= Esther Lewis (abolitionist) =

Pennsylvania abolitionist and farmer (1782–1848)

Esther Fussell Lewis (March 18, 1782 – February 8, 1848) was an American Quaker abolitionist, Underground Railroad conductor and station master, farmer, school founder, teacher, and nurse.

Lewis managed her family farm near Kimberton, Chester County, Pennsylvania.

She was a conductor of the north-south line of the Underground Railroad through Pennsylvania.
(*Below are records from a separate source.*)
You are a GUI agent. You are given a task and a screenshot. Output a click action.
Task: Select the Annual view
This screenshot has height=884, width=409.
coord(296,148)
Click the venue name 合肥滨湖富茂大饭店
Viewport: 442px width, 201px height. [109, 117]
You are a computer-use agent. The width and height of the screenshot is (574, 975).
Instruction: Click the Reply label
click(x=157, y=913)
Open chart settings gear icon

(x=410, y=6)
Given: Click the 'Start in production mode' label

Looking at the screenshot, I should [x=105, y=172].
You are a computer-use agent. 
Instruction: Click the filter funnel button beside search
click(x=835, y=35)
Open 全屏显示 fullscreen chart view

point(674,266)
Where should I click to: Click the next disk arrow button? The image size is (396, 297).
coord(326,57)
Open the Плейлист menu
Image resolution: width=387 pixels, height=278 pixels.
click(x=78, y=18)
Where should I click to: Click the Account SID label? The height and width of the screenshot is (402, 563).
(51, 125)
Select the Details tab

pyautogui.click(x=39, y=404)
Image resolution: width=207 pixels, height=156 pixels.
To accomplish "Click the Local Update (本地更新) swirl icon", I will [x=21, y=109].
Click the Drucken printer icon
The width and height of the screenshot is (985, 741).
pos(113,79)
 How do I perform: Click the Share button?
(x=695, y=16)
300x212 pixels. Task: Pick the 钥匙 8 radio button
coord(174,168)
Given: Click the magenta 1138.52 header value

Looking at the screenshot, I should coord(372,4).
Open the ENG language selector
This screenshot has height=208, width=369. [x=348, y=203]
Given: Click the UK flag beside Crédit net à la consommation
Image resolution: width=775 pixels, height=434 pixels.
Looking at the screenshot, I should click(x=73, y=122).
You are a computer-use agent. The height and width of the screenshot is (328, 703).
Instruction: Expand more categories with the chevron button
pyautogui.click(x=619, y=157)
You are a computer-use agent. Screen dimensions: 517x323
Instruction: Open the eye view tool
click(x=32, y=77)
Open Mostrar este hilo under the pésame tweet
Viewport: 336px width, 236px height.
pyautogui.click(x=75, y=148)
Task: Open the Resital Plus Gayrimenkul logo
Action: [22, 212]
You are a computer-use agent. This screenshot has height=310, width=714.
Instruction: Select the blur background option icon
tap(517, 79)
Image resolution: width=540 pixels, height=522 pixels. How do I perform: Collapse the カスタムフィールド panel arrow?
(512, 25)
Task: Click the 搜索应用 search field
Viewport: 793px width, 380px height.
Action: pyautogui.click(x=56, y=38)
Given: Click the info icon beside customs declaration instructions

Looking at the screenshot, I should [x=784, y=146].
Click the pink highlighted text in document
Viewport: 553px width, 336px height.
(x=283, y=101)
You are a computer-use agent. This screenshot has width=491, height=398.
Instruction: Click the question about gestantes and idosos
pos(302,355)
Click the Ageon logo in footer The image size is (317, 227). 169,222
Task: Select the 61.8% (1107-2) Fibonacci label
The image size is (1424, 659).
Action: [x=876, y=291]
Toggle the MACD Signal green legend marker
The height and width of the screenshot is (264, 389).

== Early life and education ==
Esther Fussell was born on March 18, 1782, in Hatboro, Pennsylvania, to Quaker minister Reverend Bartholomew Fussell and Rebekah or Rebecca Bond. She had seven siblings: Bartholomew, Solomon, Rebecca, Joseph, Jacob, Sarah, and William.

Lewis wanted to be a doctor, but found difficulty attaining a professional education due to being a woman.

Lewis would record observations of solar and lunar eclipses and the appearance of comets and meteors, and kept a weather and plant-blooming diary.

== Personal life and family ==
On September 10, 1818, Esther Fussell married John Lewis. They had four children: Elizabeth R. (1824–1863), Graceanna Lewis (1821-1912), Mariann (1819–1866), and Rebecca (1820–1893).

== Participation in the Underground Railroad ==
Lewis taught her children to be abolitionists, as their home was a “station” on the Underground Railroad.

Their home functioned as “a rehabilitation center for fugitives,” and they burned the clothes worn by people who were enslaved on southern plantations. Lewis’s children continued this work after her death.